■ Activity ■
Look over the data below and give the number of lines containing the word "will", with no other words.

Saved data entries
****************
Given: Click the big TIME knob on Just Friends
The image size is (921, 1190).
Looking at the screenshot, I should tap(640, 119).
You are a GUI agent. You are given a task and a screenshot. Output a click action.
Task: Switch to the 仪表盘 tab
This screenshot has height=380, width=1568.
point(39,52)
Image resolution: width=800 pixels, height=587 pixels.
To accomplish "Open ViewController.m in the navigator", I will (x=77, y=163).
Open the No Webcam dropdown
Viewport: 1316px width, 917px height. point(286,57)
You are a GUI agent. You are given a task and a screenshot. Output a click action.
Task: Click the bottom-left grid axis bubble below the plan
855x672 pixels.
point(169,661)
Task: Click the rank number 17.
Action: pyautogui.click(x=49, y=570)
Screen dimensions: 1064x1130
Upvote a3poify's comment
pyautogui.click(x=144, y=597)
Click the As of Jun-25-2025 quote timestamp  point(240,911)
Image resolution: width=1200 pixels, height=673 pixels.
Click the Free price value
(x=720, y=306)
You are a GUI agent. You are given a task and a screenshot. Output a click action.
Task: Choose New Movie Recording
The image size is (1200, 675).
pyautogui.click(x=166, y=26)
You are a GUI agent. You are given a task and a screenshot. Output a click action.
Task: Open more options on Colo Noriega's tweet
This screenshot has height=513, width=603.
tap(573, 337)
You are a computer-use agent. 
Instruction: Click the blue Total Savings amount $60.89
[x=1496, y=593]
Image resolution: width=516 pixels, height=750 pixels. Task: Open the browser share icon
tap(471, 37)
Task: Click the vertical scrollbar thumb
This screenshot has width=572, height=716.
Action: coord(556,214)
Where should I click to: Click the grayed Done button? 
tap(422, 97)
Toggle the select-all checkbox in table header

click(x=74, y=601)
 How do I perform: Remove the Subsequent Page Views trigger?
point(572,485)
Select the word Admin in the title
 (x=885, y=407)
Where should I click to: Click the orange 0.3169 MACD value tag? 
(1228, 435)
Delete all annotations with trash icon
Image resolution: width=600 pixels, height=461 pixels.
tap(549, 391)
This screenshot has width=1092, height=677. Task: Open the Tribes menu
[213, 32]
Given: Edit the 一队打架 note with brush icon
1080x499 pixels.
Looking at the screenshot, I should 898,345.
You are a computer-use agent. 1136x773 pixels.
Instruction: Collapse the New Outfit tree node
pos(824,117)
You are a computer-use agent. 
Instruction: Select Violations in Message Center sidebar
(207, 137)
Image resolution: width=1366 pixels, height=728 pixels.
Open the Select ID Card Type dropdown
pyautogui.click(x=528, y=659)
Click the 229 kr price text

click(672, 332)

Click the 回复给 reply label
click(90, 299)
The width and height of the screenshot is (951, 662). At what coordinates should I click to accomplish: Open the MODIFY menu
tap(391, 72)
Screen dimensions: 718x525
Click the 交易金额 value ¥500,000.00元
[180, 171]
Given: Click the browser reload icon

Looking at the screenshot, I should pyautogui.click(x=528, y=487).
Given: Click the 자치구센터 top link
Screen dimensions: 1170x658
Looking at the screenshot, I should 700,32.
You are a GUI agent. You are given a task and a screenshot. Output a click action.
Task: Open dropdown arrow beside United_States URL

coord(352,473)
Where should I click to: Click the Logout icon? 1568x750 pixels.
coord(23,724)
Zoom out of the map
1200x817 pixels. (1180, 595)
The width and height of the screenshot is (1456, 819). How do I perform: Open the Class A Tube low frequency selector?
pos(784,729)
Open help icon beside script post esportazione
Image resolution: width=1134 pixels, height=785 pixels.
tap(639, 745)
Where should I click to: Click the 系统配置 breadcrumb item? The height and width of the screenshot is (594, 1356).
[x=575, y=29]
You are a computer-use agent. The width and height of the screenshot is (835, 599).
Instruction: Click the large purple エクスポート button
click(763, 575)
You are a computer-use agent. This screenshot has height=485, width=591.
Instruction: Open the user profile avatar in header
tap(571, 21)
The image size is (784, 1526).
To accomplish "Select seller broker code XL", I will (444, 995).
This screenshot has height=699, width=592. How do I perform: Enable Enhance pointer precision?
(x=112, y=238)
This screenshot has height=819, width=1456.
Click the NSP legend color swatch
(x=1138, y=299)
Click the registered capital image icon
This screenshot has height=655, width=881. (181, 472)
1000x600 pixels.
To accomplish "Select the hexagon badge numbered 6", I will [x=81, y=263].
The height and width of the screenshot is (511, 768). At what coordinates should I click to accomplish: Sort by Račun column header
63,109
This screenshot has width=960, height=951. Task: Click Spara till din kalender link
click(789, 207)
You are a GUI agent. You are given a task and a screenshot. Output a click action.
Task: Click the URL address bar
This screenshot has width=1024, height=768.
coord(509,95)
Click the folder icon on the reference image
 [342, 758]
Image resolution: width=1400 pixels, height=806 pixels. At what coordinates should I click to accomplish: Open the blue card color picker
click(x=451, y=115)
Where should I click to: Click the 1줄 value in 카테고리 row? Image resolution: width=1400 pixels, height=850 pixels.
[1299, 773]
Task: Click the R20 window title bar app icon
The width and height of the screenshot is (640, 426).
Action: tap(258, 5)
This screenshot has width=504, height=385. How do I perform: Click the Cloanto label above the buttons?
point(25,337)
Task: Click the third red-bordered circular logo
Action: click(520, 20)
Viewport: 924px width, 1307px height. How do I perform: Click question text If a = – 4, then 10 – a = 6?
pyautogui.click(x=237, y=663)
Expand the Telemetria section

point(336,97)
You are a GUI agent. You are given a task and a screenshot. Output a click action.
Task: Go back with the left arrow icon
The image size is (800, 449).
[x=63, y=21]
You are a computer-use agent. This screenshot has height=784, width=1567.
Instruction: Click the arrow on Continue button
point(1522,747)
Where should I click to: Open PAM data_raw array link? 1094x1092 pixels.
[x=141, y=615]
****************
■ Exercise answer ■
3